The research in our laboratory focuses on understanding the molecular mechanisms that regulate neural stem cells and neuronal development, with the goal to develop better treatment for human brain disorders.
During development, stem cells are responsible for generating all the tissues and cells of an organism. In adult mammals, stem cells exist in many tissues throughout life and play critical roles in physiological functions and tissue regeneration. Neural stem cells have significant roles in normal brain functions, such as learning and memory and brain’s response to injuries.

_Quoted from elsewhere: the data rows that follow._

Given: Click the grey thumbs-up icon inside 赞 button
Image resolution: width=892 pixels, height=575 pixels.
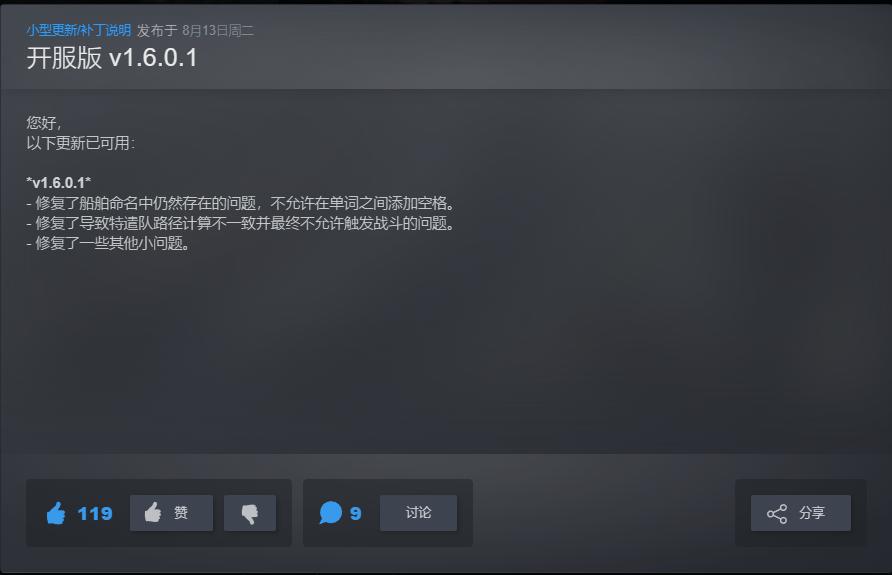Looking at the screenshot, I should 152,512.
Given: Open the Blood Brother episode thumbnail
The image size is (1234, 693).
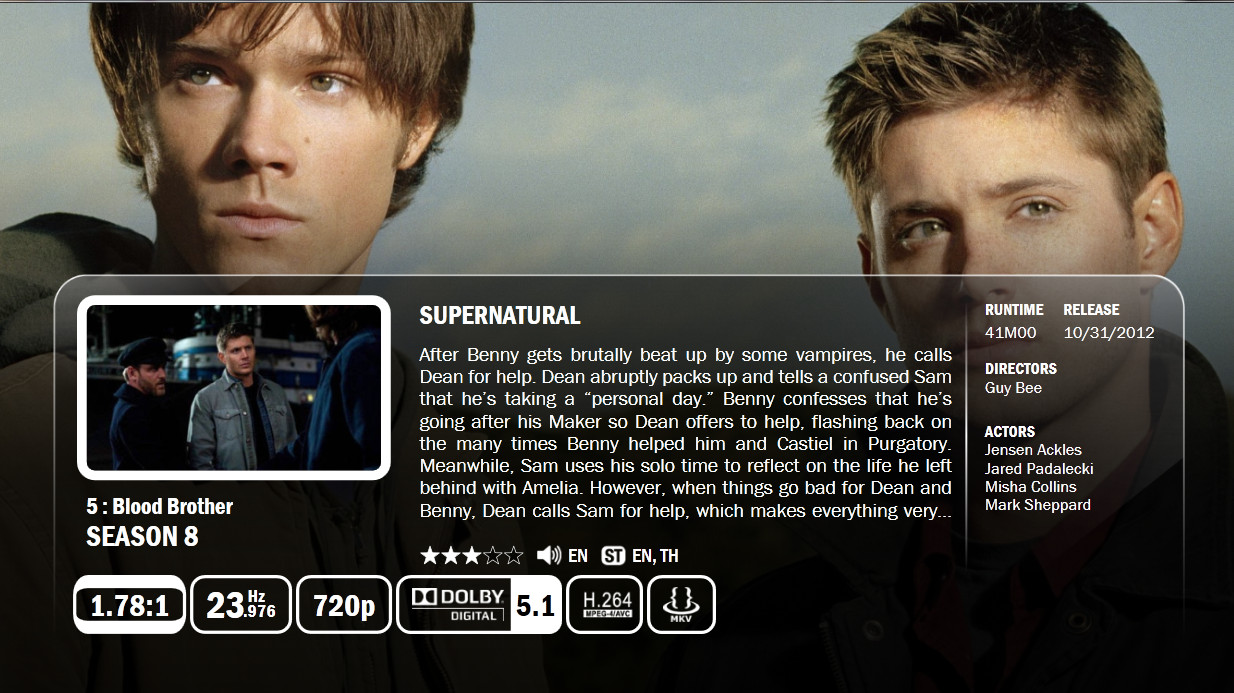Looking at the screenshot, I should 234,388.
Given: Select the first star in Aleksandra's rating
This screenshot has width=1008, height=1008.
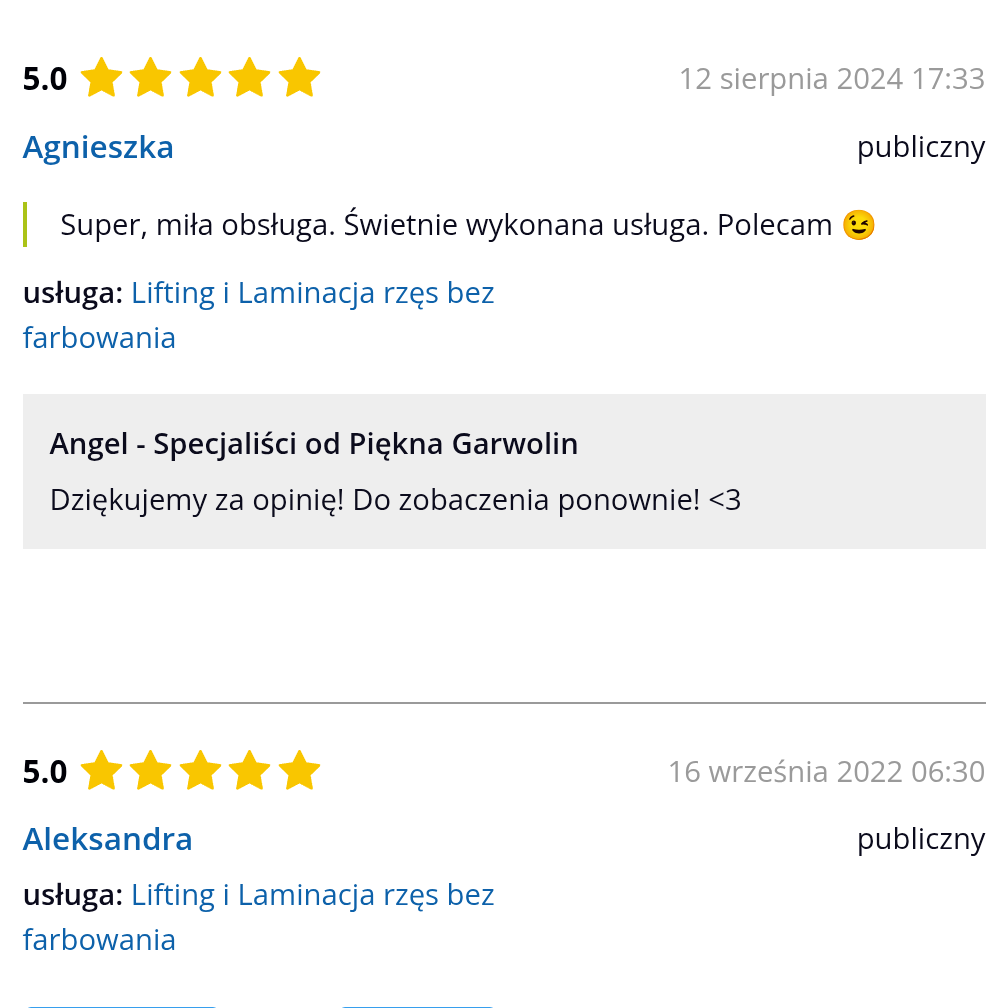Looking at the screenshot, I should pos(101,770).
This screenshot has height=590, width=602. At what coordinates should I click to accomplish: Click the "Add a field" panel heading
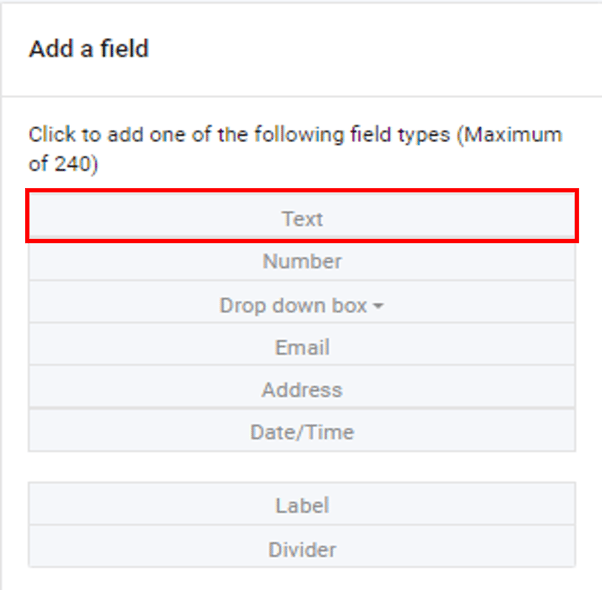coord(89,49)
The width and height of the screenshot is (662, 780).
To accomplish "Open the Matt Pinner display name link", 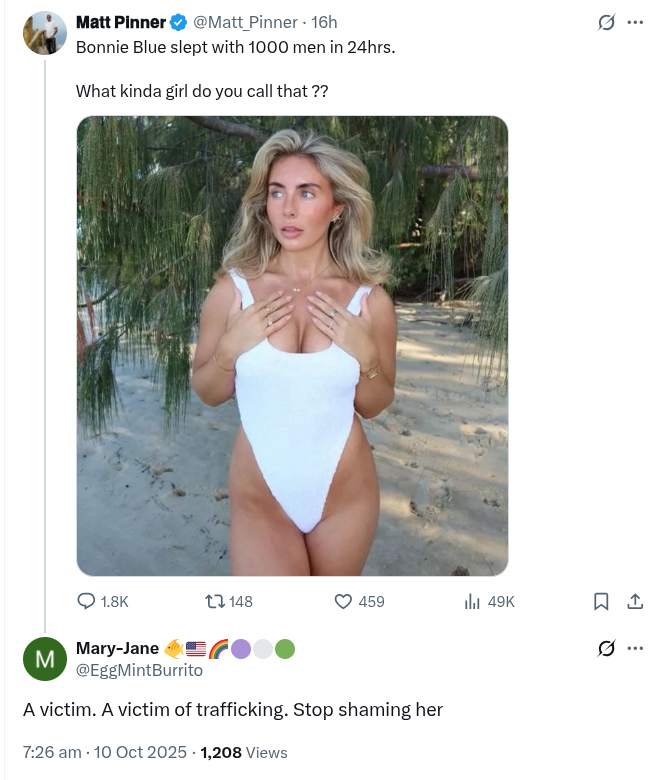I will [121, 22].

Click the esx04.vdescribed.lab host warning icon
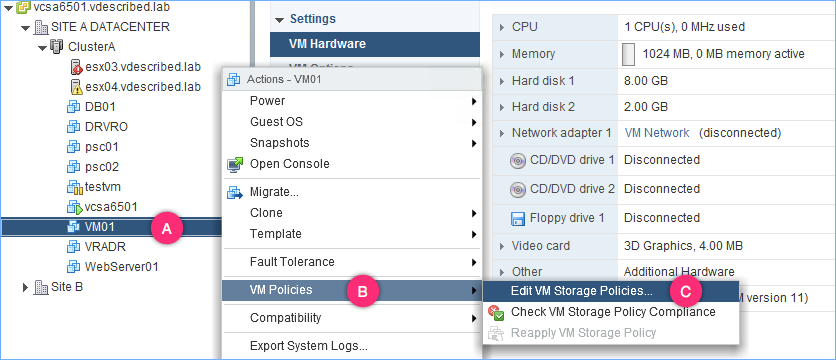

We are interested in two aspects of gene expression regulation: epigenetic mechanisms and post-transcriptional regulation. Epigenetic mechanisms, including DNA methylation, chromatin remodeling, and noncoding RNAs, have profound regulatory roles in mammalian gene expression. Disturbance of these interacting systems can lead to inappropriate expression or silencing of genes, causing an array of multi-system disorders. Post-transcriptional gene regulations are mediated by complex mechanisms, including noncoding RNAs such as microRNAs and RNA-binding proteins (e.g. FMRP, FXR1P, FXR2P). Many of these regulators are important for human brain development.
We use mouse genetics, primary neural stem cells (NSC), and human pluripotent stem cells (iPSC, ESC), as well as CRISPR gene editing created genetic mutants and corrected mouse and human cells as model systems in our research. We employ a combination of genetic, genomic, proteomic, imaging, and behavioral methods to interrogate the roles of genes, epigenetic regulators, RNAs in neuronal development and their implications in human neurodevelopmental disorders, such as Fragile X Syndrome, Autism, and Rett syndrome.